Exercise requirements:
1 > In the blog excerpt on rejection and daily writing, which activities does the commenter say they pursued after retiring?
2 > Write what comes next in the blog excerpt on rejection and daily writing, picking up after its final sentence.

Extract to read:
That particular story could get rejected by all the places I sent it to, or it could find the one reader who likes it, the one magazine willing to give it a chance, and make my whole entire year. (No pressure, slush readers.) I won’t dwell on that particular story’s options. Yesterday I was rejected and I don’t care!

I think this is why you—and by you, I mean me—must make an attempt to write every day, to keep moving, to not look backward, because even one step down, one little word on the page, is one inch closer to where you—and again by you, I sure do mean me—want to be.

6 thoughts on “Blip

  1. You are so right about writing every day. I didn’t start writing till late in life (mid 50’s) and that was nearly fifteen years ago. After I retired I concentrated a lot of energy toward marketing (i always tried to write everyday, and I also did a lot of editing and learning) it wasn’t until 2007 that I began to see favorible results. I’ve had three short stories published and a novel bought (published in May of 2008 ) and this year I sold another novel to come out in November.

Excerpted records:
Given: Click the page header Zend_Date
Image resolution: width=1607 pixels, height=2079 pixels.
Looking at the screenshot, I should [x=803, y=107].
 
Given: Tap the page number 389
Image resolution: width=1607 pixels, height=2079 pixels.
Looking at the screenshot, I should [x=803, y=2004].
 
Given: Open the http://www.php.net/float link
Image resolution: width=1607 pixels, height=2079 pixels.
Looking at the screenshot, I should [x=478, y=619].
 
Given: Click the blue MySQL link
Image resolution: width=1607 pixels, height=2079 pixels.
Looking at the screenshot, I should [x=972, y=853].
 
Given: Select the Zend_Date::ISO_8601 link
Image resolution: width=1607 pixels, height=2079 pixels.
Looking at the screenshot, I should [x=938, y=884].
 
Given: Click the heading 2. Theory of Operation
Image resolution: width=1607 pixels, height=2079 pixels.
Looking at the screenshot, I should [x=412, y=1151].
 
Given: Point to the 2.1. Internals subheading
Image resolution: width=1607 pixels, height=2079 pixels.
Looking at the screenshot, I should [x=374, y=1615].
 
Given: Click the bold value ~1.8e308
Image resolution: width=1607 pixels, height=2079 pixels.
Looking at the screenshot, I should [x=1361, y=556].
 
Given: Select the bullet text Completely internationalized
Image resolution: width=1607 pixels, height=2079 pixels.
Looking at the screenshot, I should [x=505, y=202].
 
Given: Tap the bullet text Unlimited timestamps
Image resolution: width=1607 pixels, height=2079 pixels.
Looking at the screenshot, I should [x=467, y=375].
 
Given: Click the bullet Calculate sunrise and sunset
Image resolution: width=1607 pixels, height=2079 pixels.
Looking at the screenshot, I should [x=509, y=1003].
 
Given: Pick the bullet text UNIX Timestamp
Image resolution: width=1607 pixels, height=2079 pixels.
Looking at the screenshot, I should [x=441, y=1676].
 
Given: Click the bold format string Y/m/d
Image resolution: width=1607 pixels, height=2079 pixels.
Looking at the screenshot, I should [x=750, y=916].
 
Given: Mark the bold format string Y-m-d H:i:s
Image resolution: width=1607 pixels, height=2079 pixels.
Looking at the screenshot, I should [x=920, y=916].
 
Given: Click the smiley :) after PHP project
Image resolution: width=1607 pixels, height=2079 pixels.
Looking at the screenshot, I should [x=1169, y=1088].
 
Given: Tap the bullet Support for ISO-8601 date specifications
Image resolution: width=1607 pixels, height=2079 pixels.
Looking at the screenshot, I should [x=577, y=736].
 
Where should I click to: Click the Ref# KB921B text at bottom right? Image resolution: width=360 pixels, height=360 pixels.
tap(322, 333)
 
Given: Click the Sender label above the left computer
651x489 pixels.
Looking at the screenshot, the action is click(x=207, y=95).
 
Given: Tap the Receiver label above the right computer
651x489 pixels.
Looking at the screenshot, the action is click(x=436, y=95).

Expected results:
1 > Marketing, writing every day, editing, and learning.

2 >
    I’m currently working on my fifth novel and marketing the third and fourth. Its a lot of work and oh, so satisifing to see your own words in print.

    Keep it up, its worth it, but keep learning and improving too.

  2. I’m feeling a little overwhelmed by rejections these days, and have stopped writing, feelling as though it makes sense to put some distance between me and what causes me pain. Do you know what I mean? A vacation from flogging.

    I’m glad to have found this via Chee.